There is a hierarchy of transit modes with pedestrians at one end, and cars, trucks and mass transit at the other end.  The question is where do bicyclists fit within this hierarchy, and what is the relationship between the users of the different transportation modes.

The bike plan is intended to make San Francisco more bike friendly.  However a lawsuit was launched which delayed the plan for years, the suit demanded that required environmental impact studies be conducted.  One of the litigants, Rob Anderson, was on the program to state his objection to redesigning city streets for the benefit of a small minority.  HIs claim is that the real alternative to driving is mass transit.

That is one position to take, that bicyclists shouldn’t be given any special priority and that perhaps some of the existing bicyclists should instead either be riding mass transit or driving.

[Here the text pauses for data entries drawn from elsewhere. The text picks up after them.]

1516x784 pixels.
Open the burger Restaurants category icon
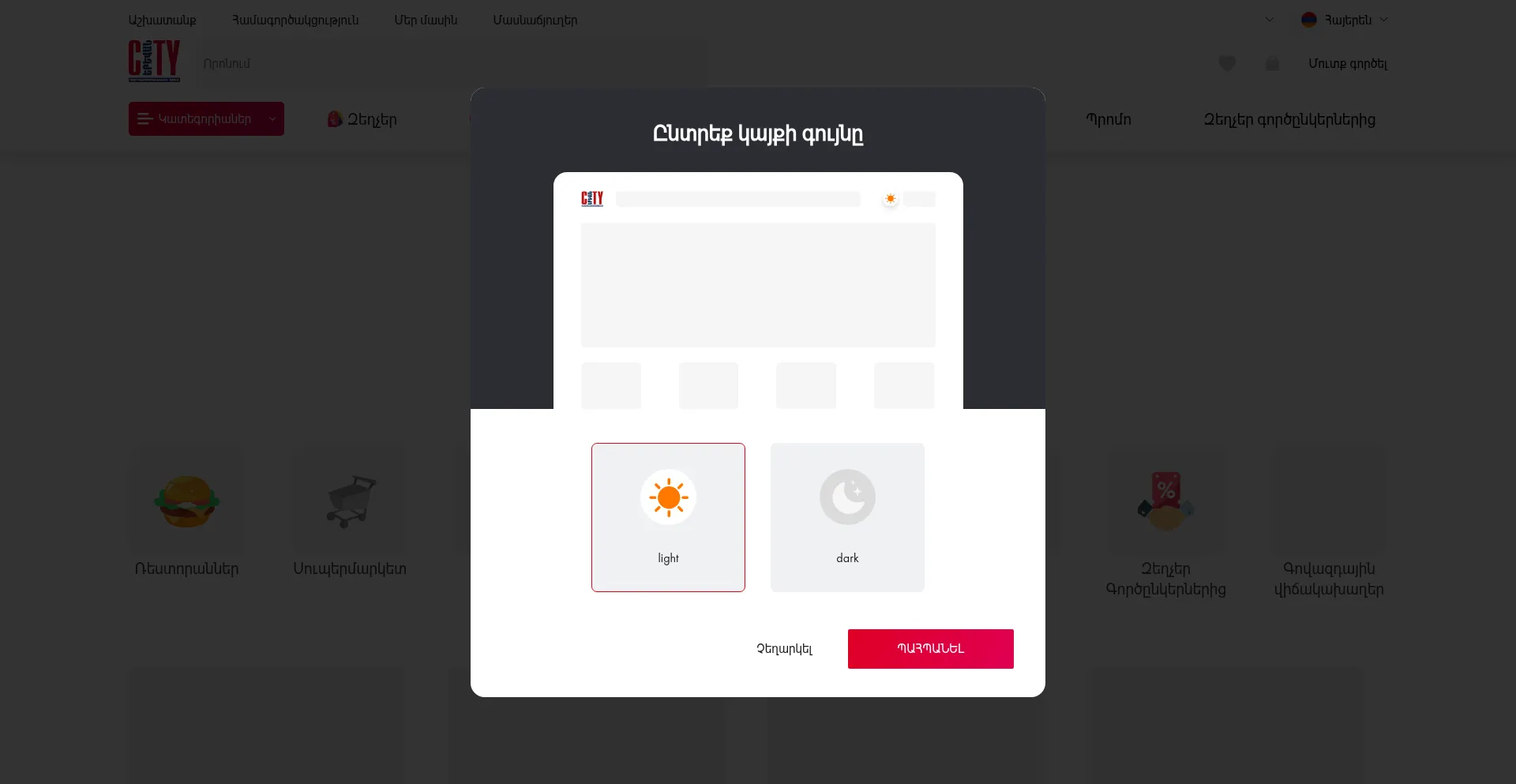point(186,501)
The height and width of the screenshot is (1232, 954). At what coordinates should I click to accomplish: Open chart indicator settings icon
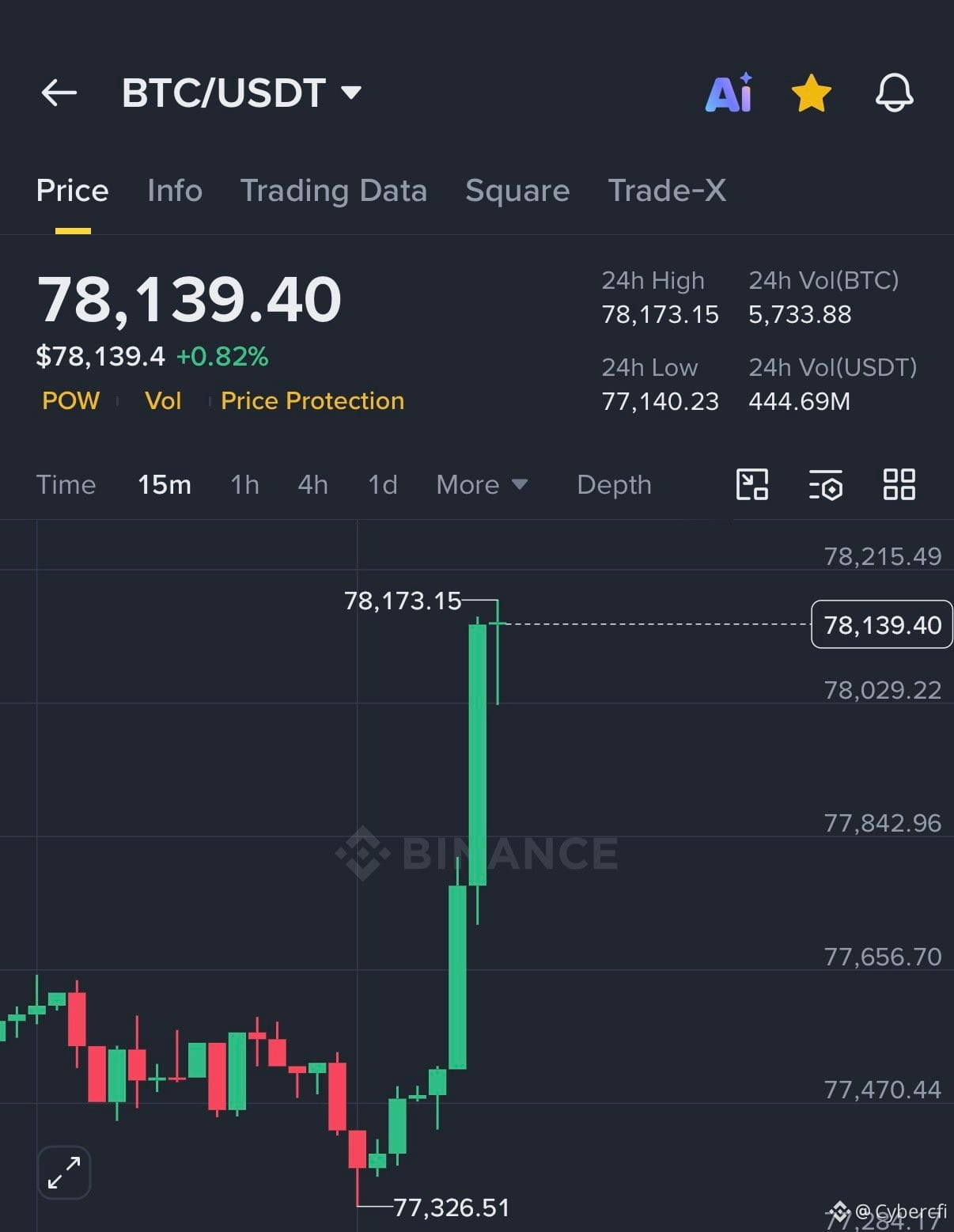click(826, 484)
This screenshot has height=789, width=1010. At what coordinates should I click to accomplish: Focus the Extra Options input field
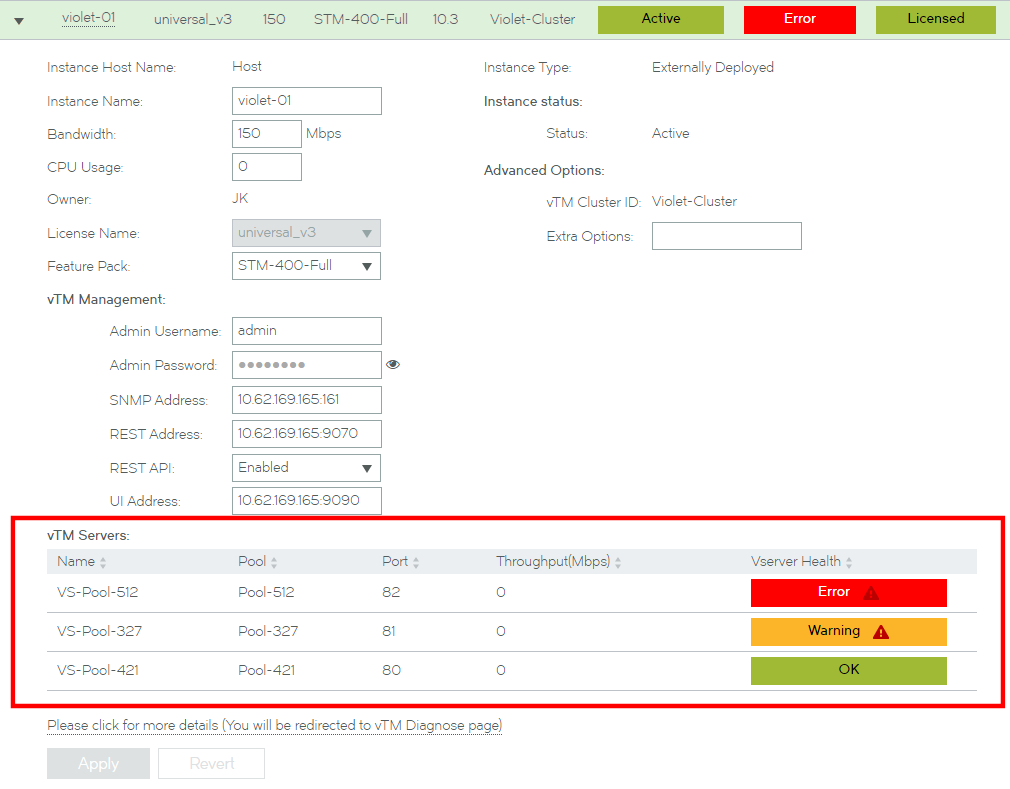(726, 236)
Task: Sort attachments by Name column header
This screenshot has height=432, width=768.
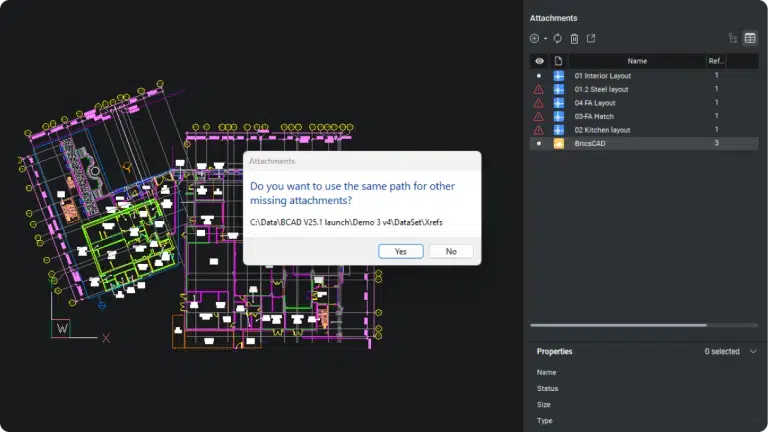Action: (x=637, y=61)
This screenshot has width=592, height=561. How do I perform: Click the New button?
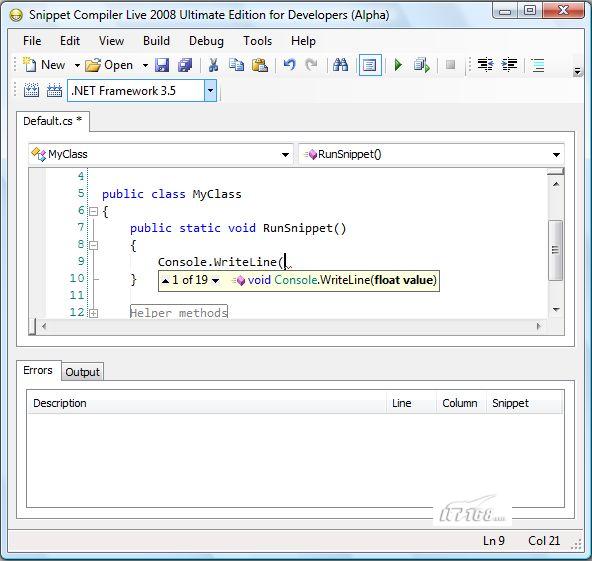(45, 65)
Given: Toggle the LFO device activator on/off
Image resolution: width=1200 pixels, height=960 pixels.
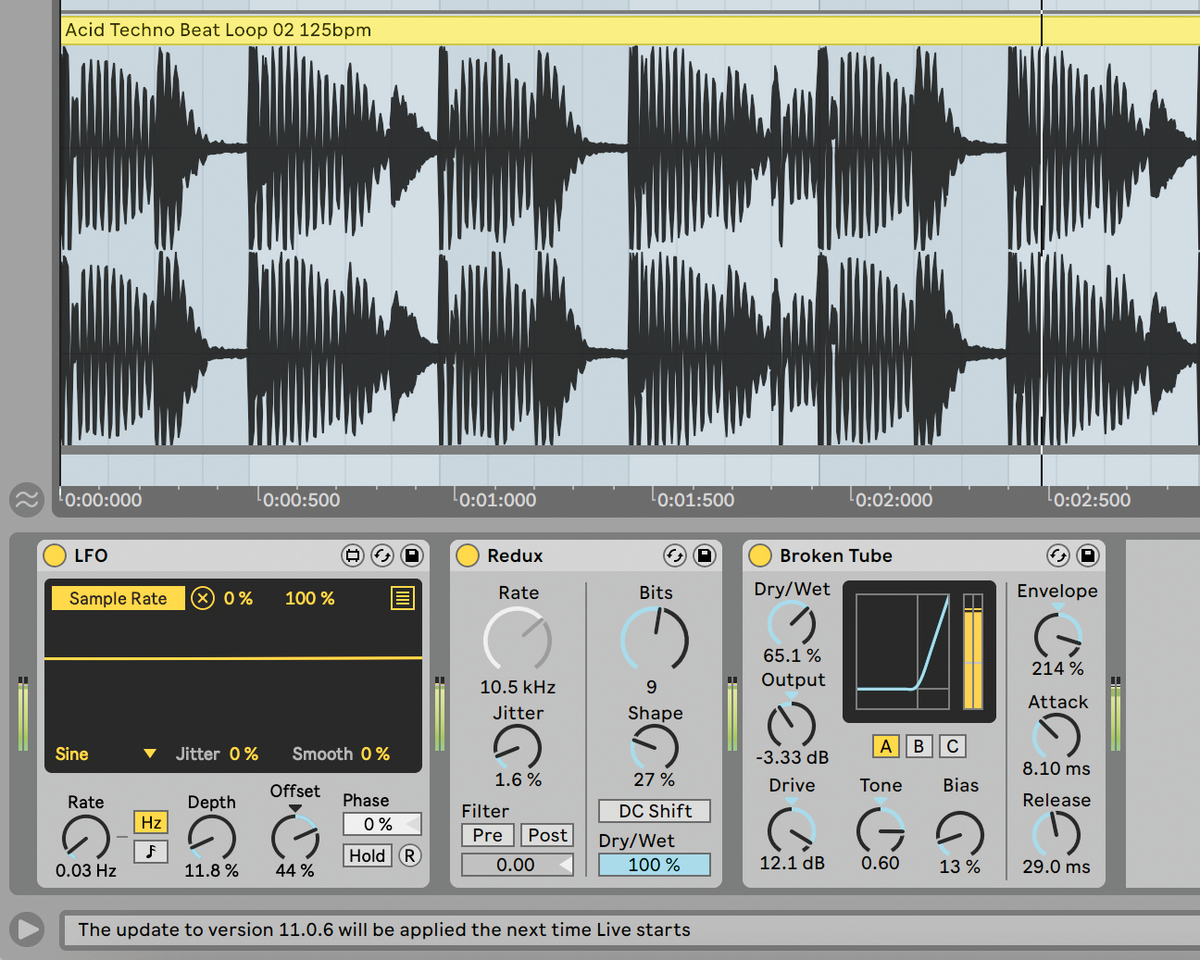Looking at the screenshot, I should tap(55, 555).
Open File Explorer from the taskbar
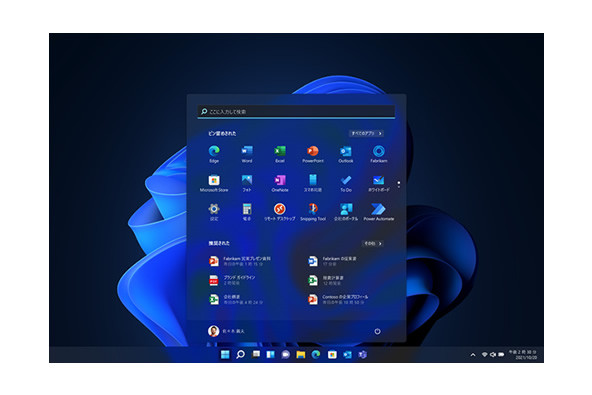 pos(301,354)
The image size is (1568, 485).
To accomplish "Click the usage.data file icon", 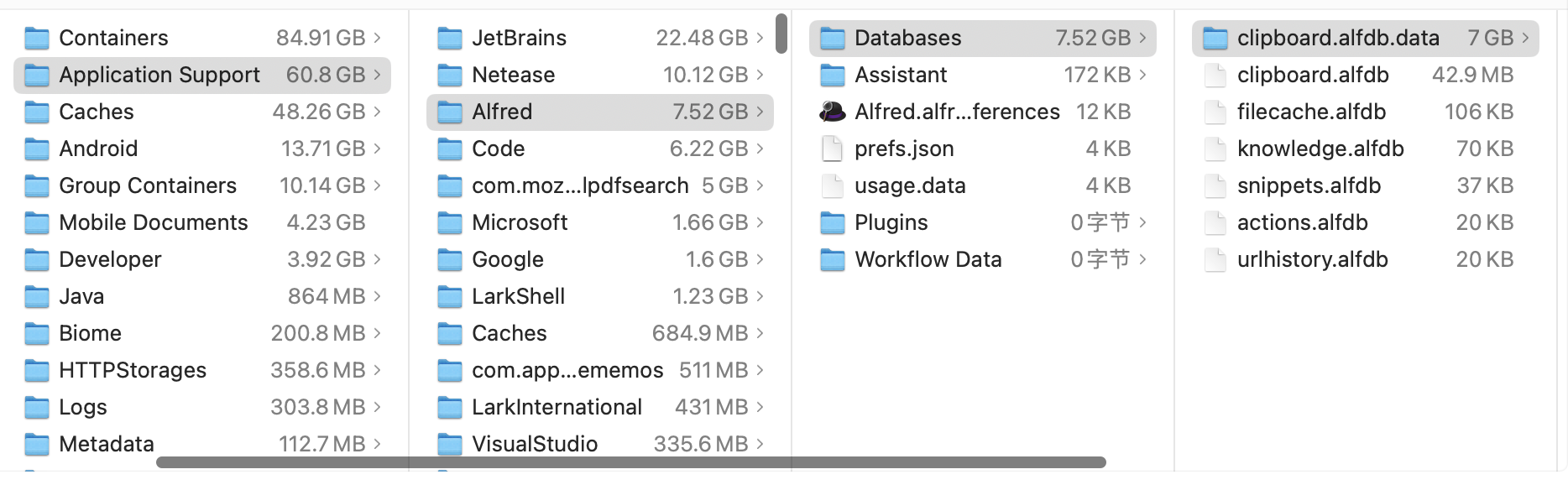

The plan involves adding more bicycle lanes, adding special signal lights at some intersections for bicyclists, adding more bicycle racks around the city, and allowing bicycles better access to mass transit.  Another impact is loss of driving lanes, and loss of parking spaces.  The latter two obviously will affect car drivers and on-street transit.

This is another position to take, that bicycling is important enough an activity to support as official policy.

Bicycling has seen a large growth in San Francisco.  Judson True of the MTA claimed bicycling use has expanded by 42% over the last two years, and it’s not just for exercise but also for daily transportation needs.

A stated target audience are the “latent cyclists” who want to ride, and before they do want to feel safer on the road.  Adding bicycle lanes and other improvements stands to improve the odds a latent cyclist will become an actual cyclist.

San Francisco is famous (rightly so) for steeply hilly streets.  Hills tall and steep enough to be a bicycling barrier, you may think.  The San Francisco Bicycle Coalition has mapped out the safest and flattest routes through the city, and publishes a map of them.

A big issue regarding bicyclists is the ones who ignore the law, blow through intersections, ride the wrong way down the street, cross illegally, etc.  Bicyclists are subject to the normal rules of the road yet obviously some bicyclists ignore the law and do whatever it is they want.  It’s irritating to others, it’s unsafe, and it’s clearly a subset of bicyclists who do this, tarnishing the law abiding bicyclists with their bad behavior.

The biggest safety problem faced by bicyclists is “the door zone”.  On streets where cars are parked the door zone is those 2-3 feet where a suddenly opened door would strike a bicyclist.  Bicyclists need enough room along the street to avoid the door zone while remaining out of the regular traffic lanes.  However one infamous intersection was mentioned at Octavian and Market.  The Streetsblog San Francisco had this to say about a recent bicyclist crash: “As we’ve written many times, Market/Octavia is ground zero in the debate over bicycle safety in the city. The MTA now says at least 18 crashes have been reported at the intersection in the last three years between cyclists and drivers making illegal right turns onto Highway 101.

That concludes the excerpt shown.